We rigorously assessed a comprehensive association testing framework for heteroplasmy, employing both simulated and real-world data. This framework employed a variant allele fraction (VAF) threshold and harnessed multiple gene-based tests for robust identification and association testing of heteroplasmy. Our simulation studies demonstrated that gene-based tests maintained an appropriate type I error rate at α = 0.001. Notably, when 5 % or more heteroplasmic variants within a target region were linked to an outcome, burden-extension tests (including the adaptive burden test, variable threshold burden test, and z-score weighting burden test) outperformed the sequence kernel association test (SKAT) and the original burden test. Applying this framework, we conducted association analyses on whole-blood derived heteroplasmy in 17,507 individuals of African and European ancestries (31 % of African Ancestry, mean age of 62, with 58 % women) with whole genome sequencing data. We performed both cohort- and ancestry-specific association analyses, followed by meta-analysis on both pooled samples and within each ancestry group. Our results suggest that mtDNA-encoded genes/regions are likely to exhibit varying rates in somatic aging, with the notably strong associations observed between heteroplasmy in the RNR1 and RNR2 genes (p < 0.001) and advance aging by the Original Burden test. In contrast, SKAT identified significant associations (p < 0.001) between diabetes and the aggregated effects of heteroplasmy in several protein-coding genes. Further research is warranted to validate these findings. In summary, our proposed statistical framework represents a valuable tool for facilitating association testing of heteroplasmy with disease traits in large human populations.

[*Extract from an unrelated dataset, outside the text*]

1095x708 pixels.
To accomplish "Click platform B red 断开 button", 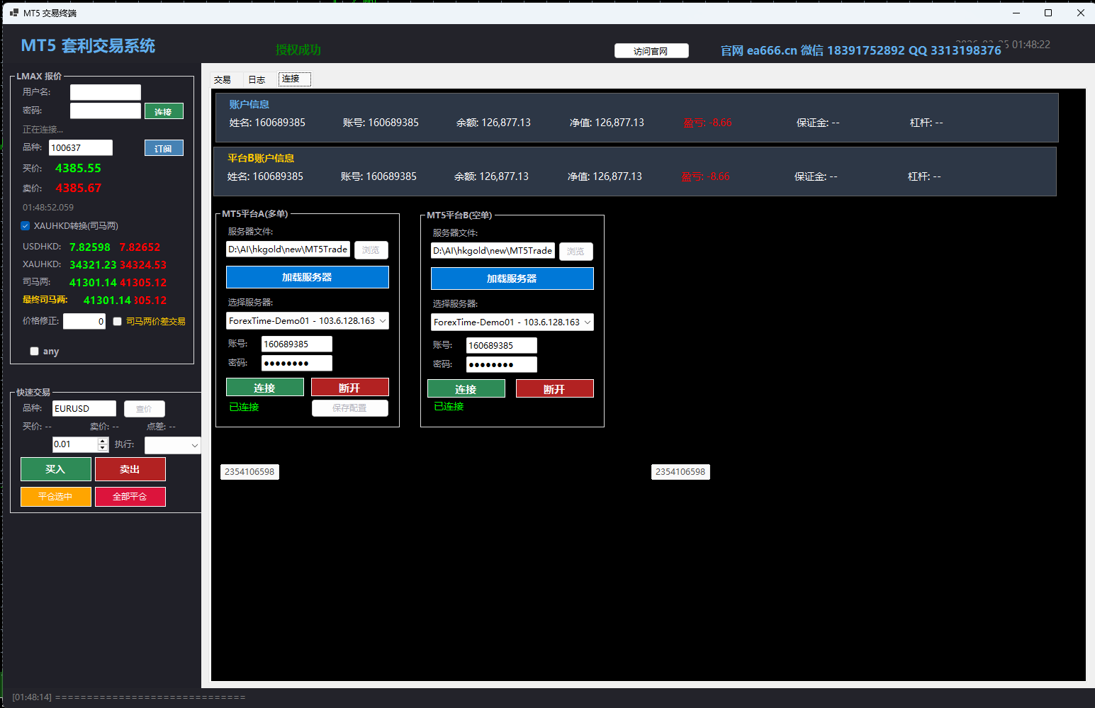I will click(555, 389).
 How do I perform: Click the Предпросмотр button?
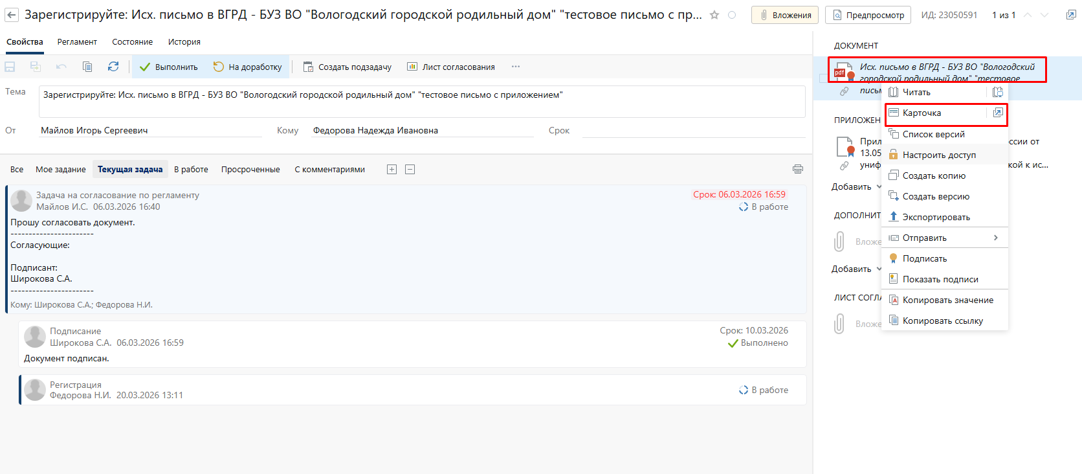click(x=868, y=15)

我们采用模拟数据和真实世界数据,严格评估了异质体的综合关联测试框架。该框架采用了变异等位基因分数(VAF)阈值,并利用了多个基于基因的测试来稳健地识别和关联测试异质体。我们的模拟研究表明,基于基因的测试在 α = 0.001 时保持了适当的Ⅰ型错误率。值得注意的是,当目标区域内 5%或更多的异质体变异与结果相关联时,负担扩展测试(包括自适应负担测试、可变阈值负担测试和 z 分数加权负担测试)优于序列核关联测试(SKAT)和原始负担测试。应用该框架,我们对来自非洲和欧洲血统的 17507 个人的全血衍生异质体进行了关联分析(31%为非洲血统,平均年龄为 62 岁,女性占 58%),这些人有全基因组测序数据。我们进行了队列和血统特异性关联分析,然后对 pooled 样本和每个血统组内进行了荟萃分析。我们的结果表明,mtDNA 编码基因/区域可能表现出不同的体细胞衰老速度,RNR1 和 RNR2 基因中的异质体之间观察到明显的强关联(p < 0.001),并且原始负担测试表明衰老提前。相比之下,SKAT 确定了糖尿病与几个编码蛋白基因中的异质体聚合效应之间的显著关联(p < 0.001)。需要进一步的研究来验证这些发现。总之,我们提出的统计框架代表了在大型人群中促进异质体与疾病特征关联测试的有价值工具。